_What is being asked_
Please format everything from the line containing "Screen dimensions: 1176x1017" down to the end of the records as a Markdown table with the columns Row and Text, numbering each line and skipping blank lines. Leave the pictures out.
#####
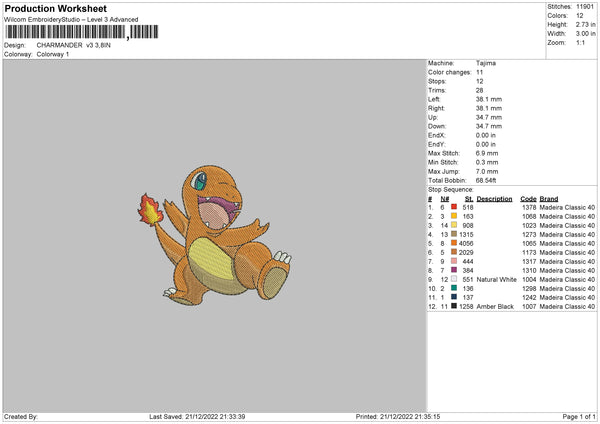
Task: Click the Machine value Tajima
Action: (x=486, y=63)
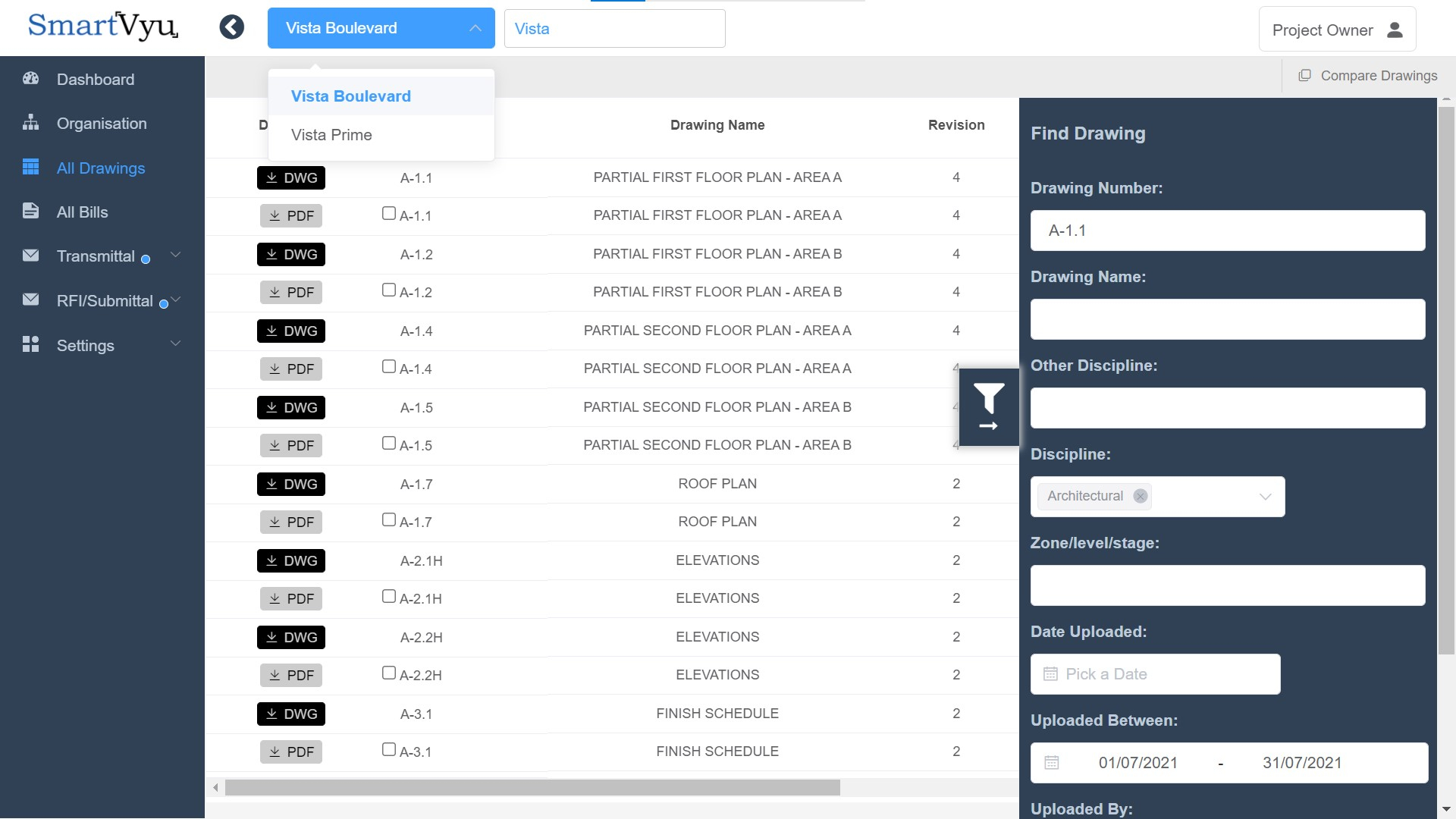
Task: Click the DWG download button for A-1.2
Action: pos(290,253)
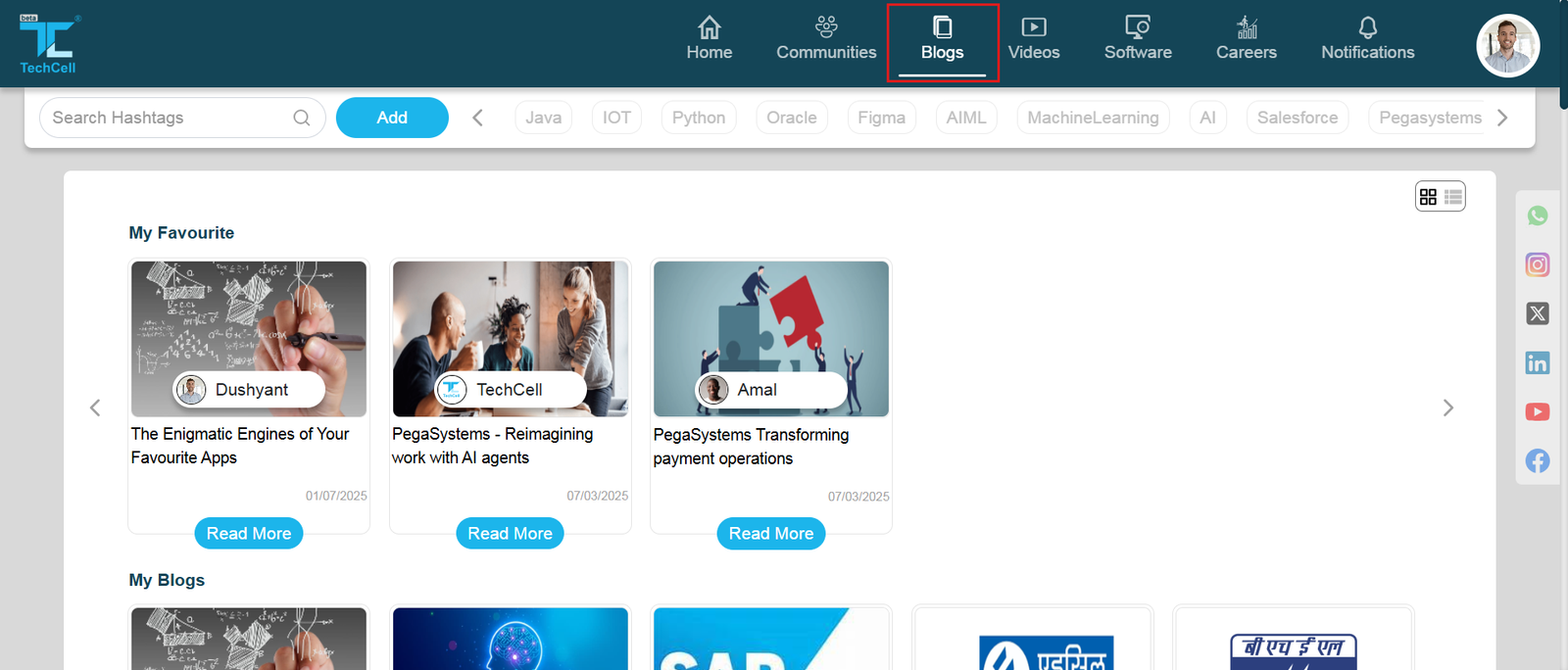Switch to grid view layout
Viewport: 1568px width, 670px height.
1428,197
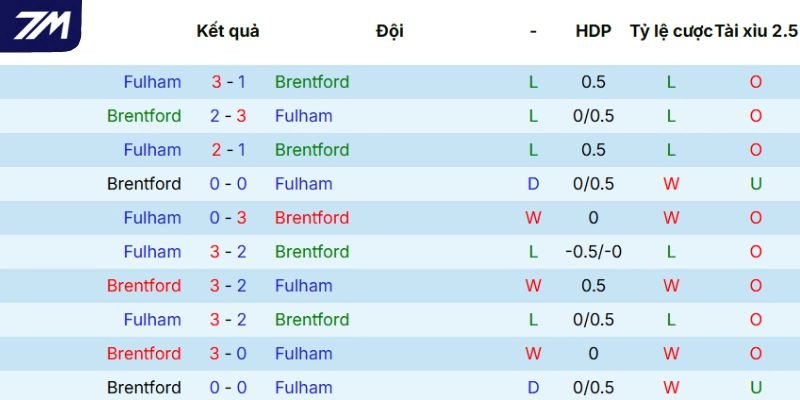Click Fulham in the last row
This screenshot has height=400, width=800.
click(303, 387)
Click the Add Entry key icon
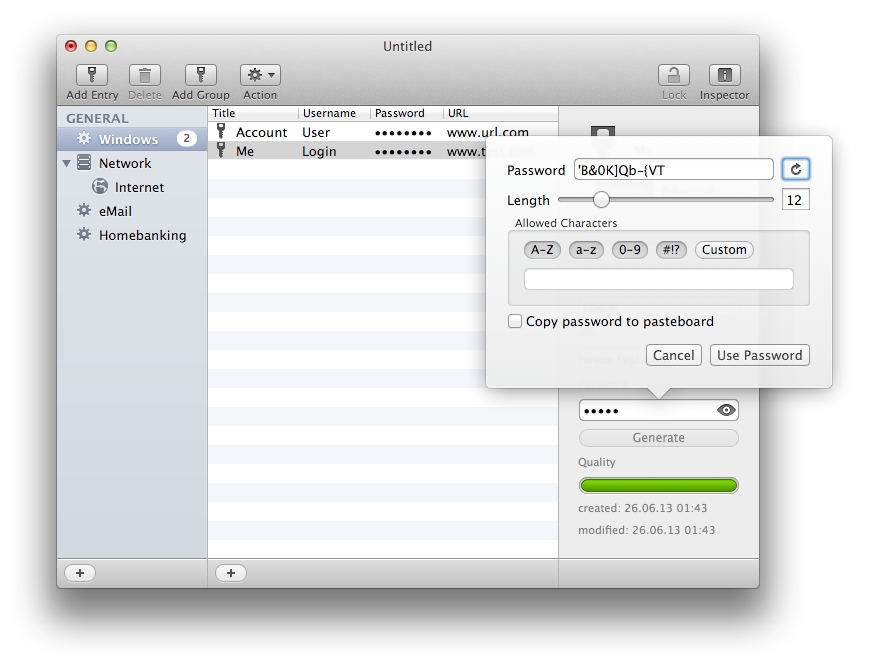This screenshot has width=869, height=667. 92,75
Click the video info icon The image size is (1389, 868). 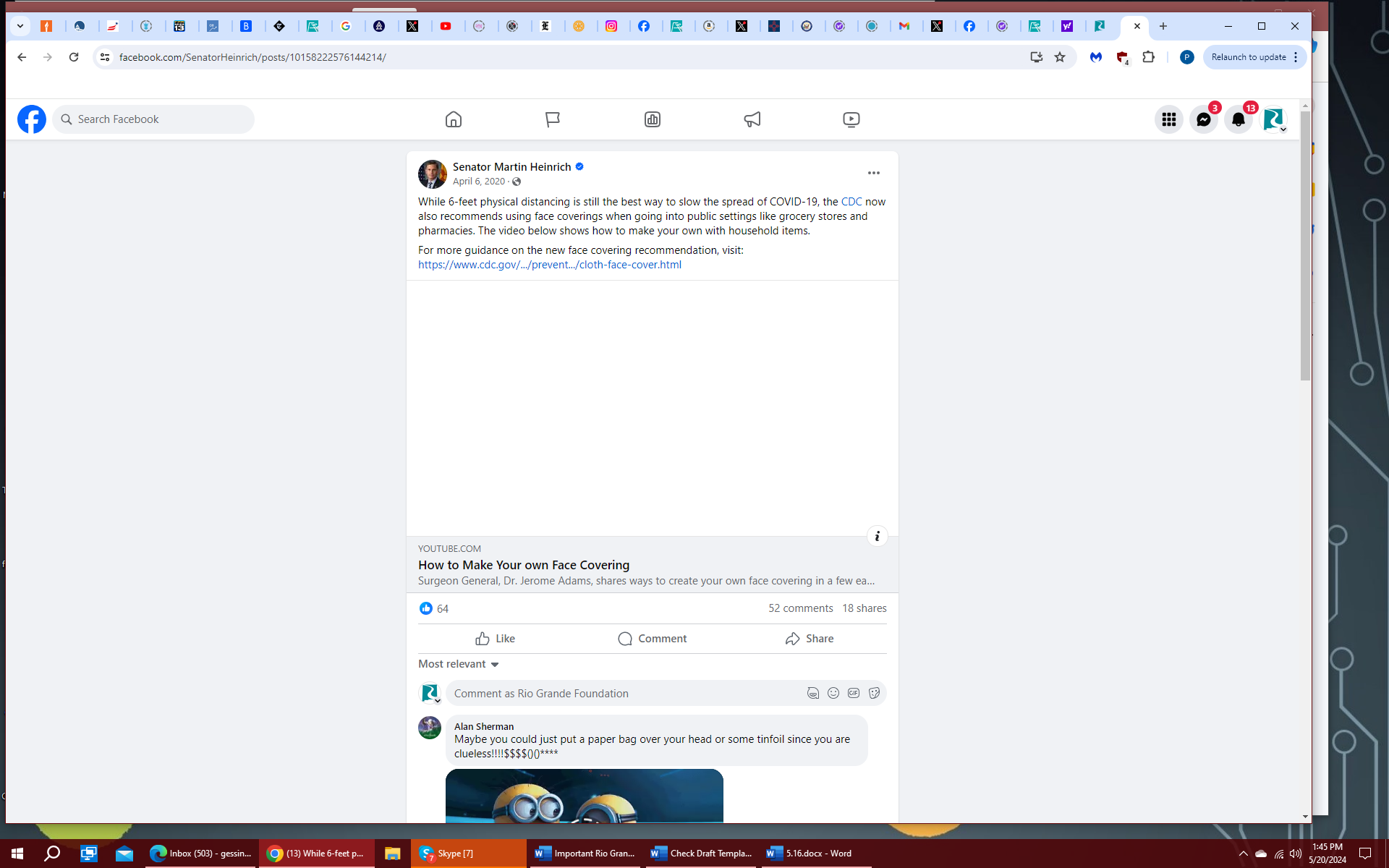tap(877, 536)
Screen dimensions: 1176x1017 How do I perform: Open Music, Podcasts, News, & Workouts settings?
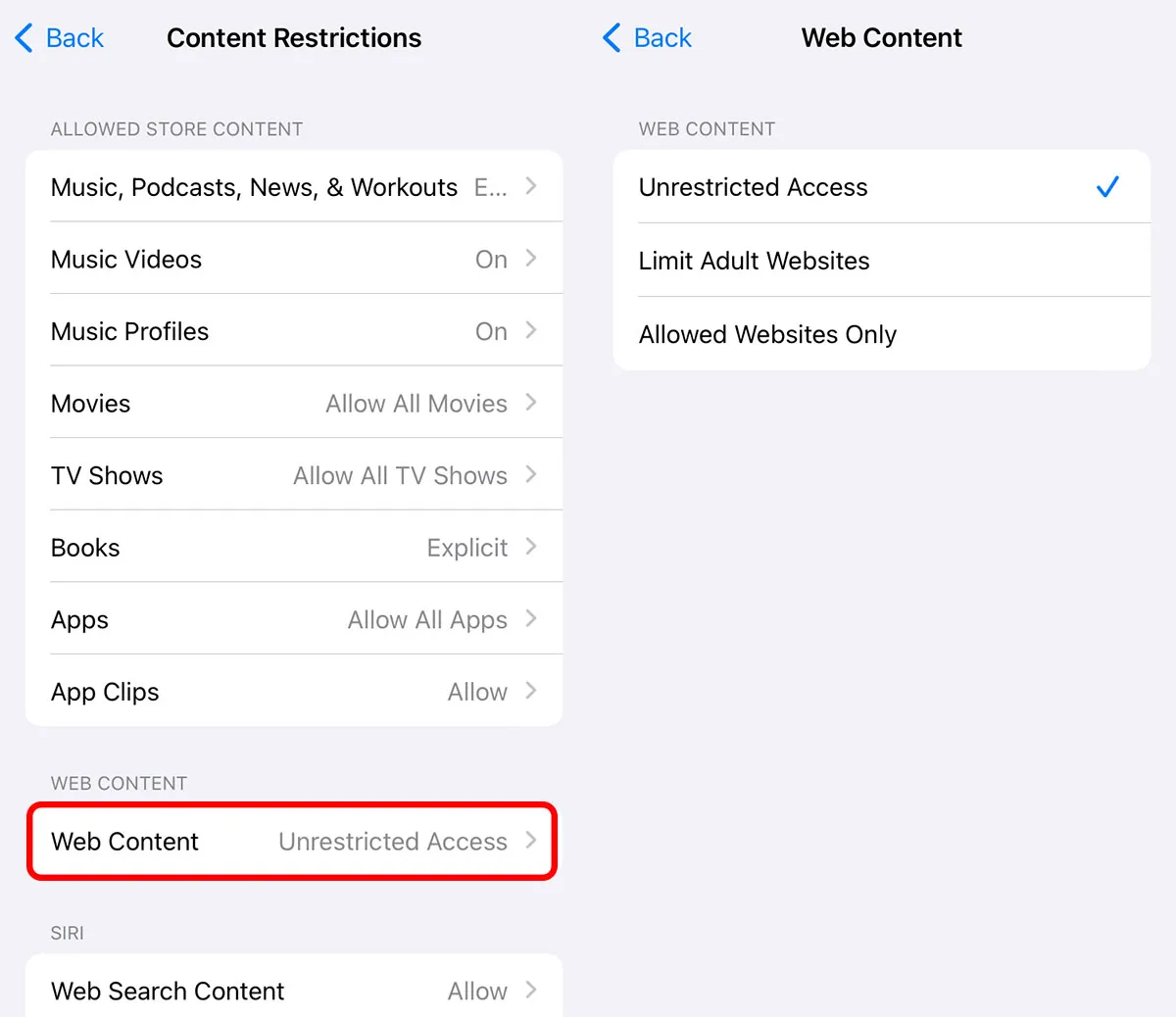294,186
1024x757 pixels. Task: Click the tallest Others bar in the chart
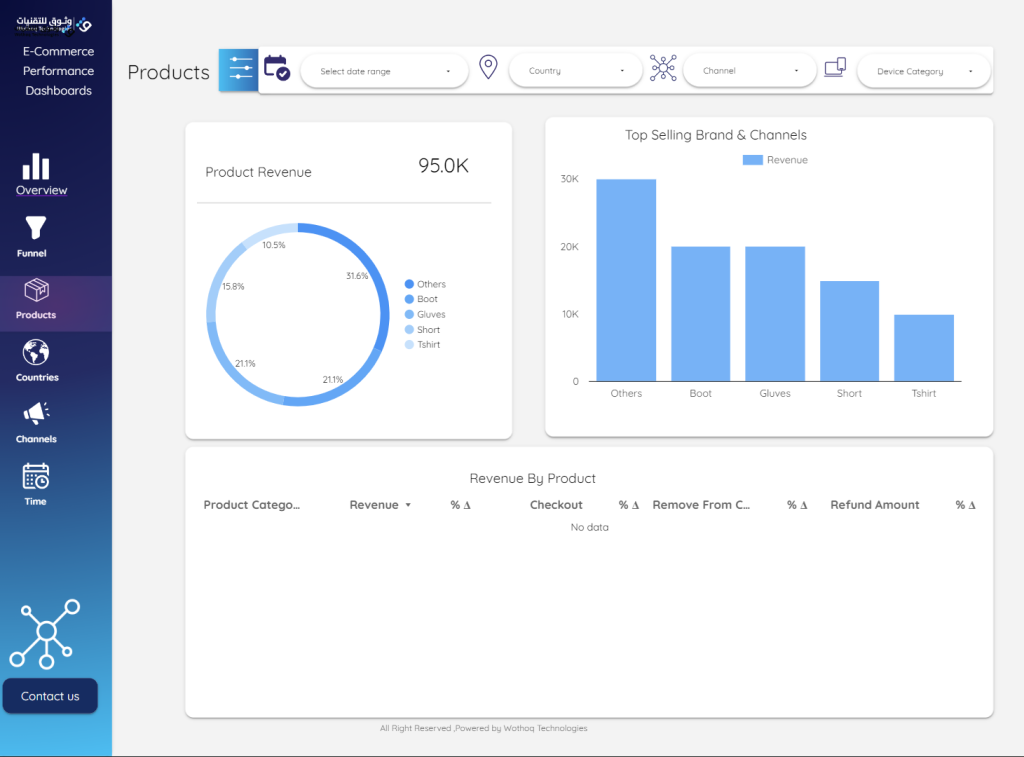(626, 280)
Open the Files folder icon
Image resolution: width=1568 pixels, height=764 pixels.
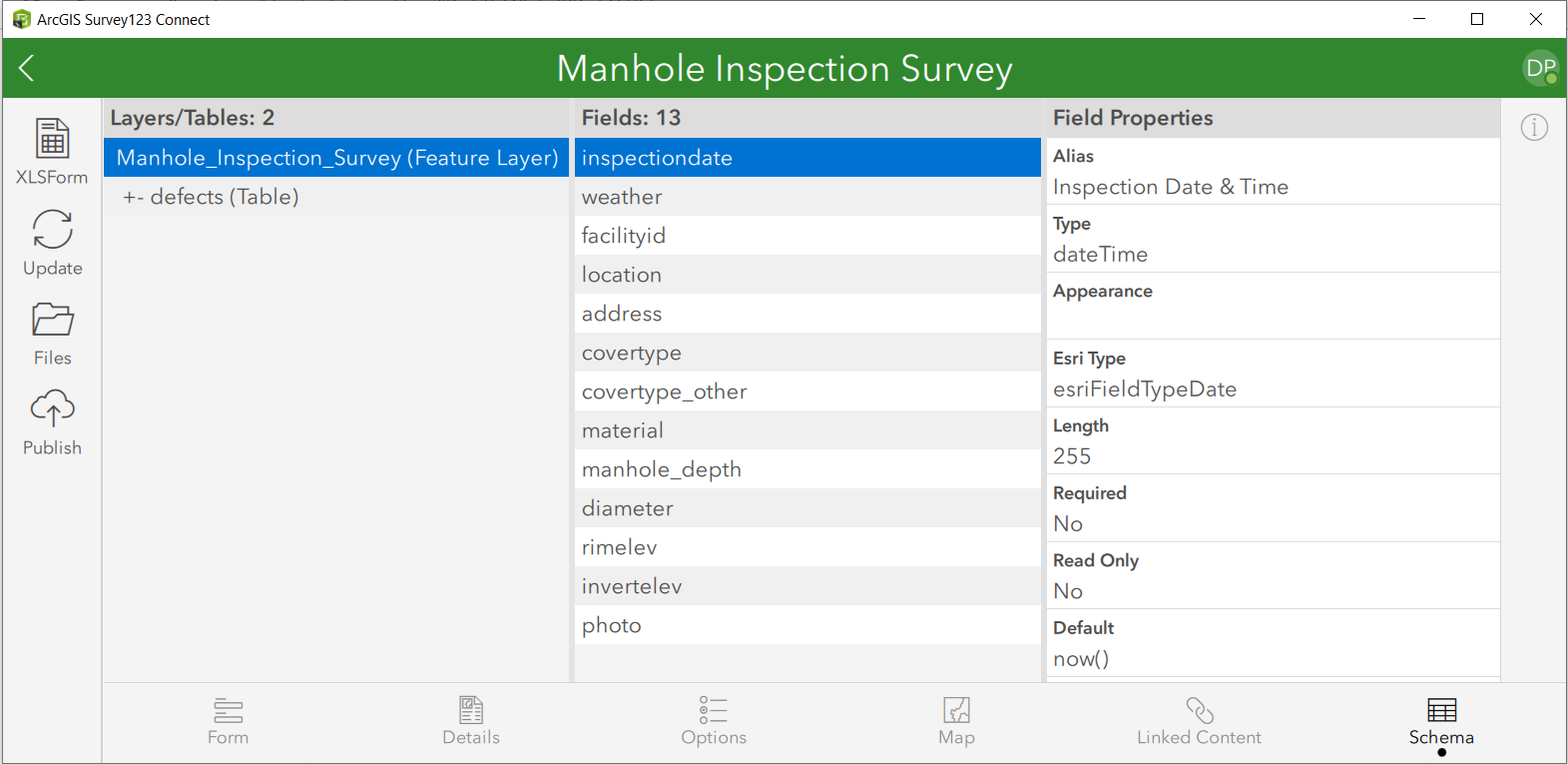(x=53, y=320)
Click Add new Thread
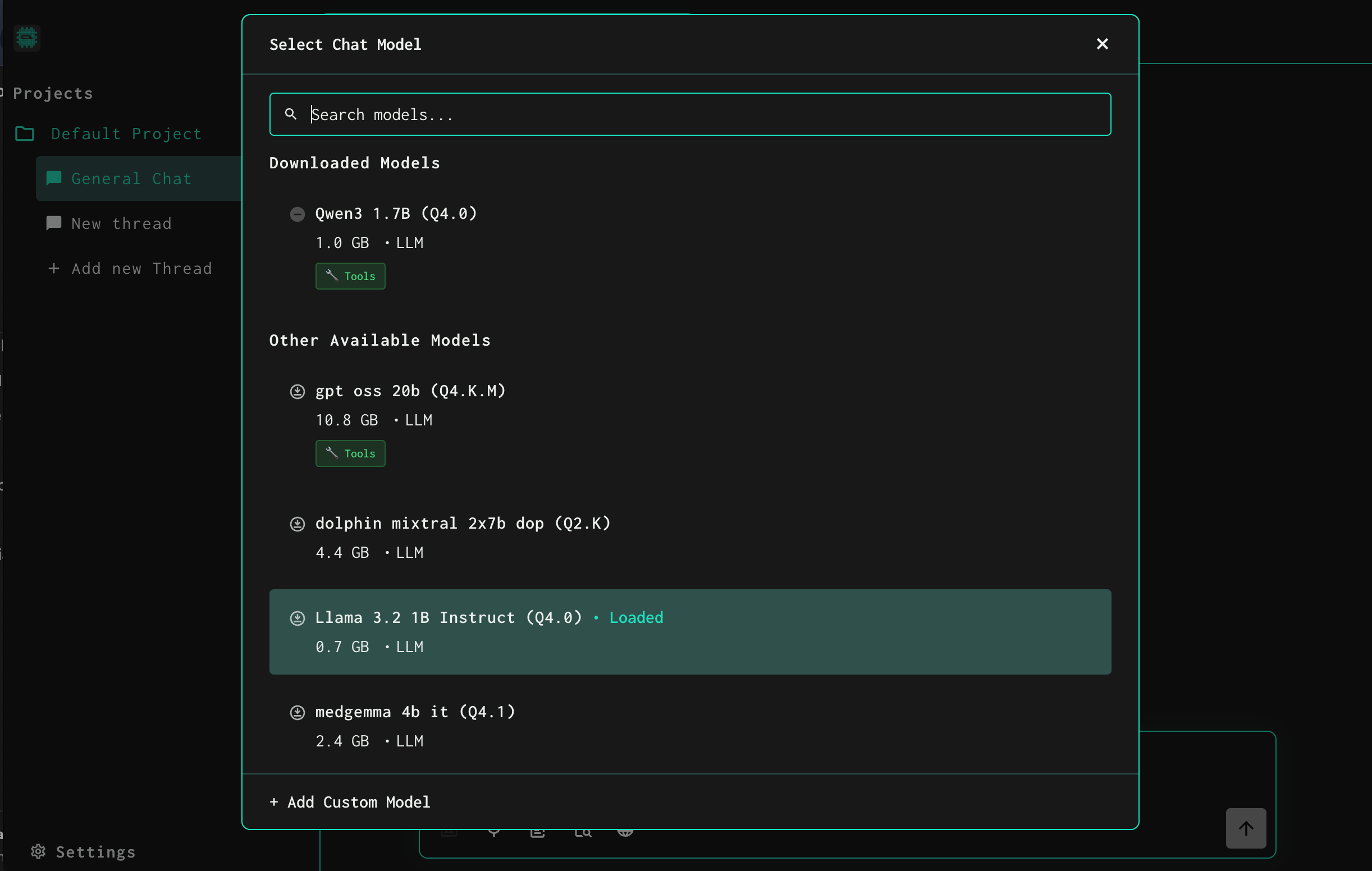 [x=131, y=268]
#####
_Exercise result_
| Row | Text |
|---|---|
| 1 | Screen dimensions: 1176x1017 How do I perform: Open Music, Podcasts, News, & Workouts settings? |
| 2 | 294,186 |
| 3 | 1024x757 pixels. Task: Click the tallest Others bar in the chart |
| 4 | (626, 280) |
| 5 | Open the Files folder icon |
| 6 | Image resolution: width=1568 pixels, height=764 pixels. |
| 7 | (x=53, y=320) |
| 8 | Click Add new Thread |
| 9 |  [x=131, y=268] |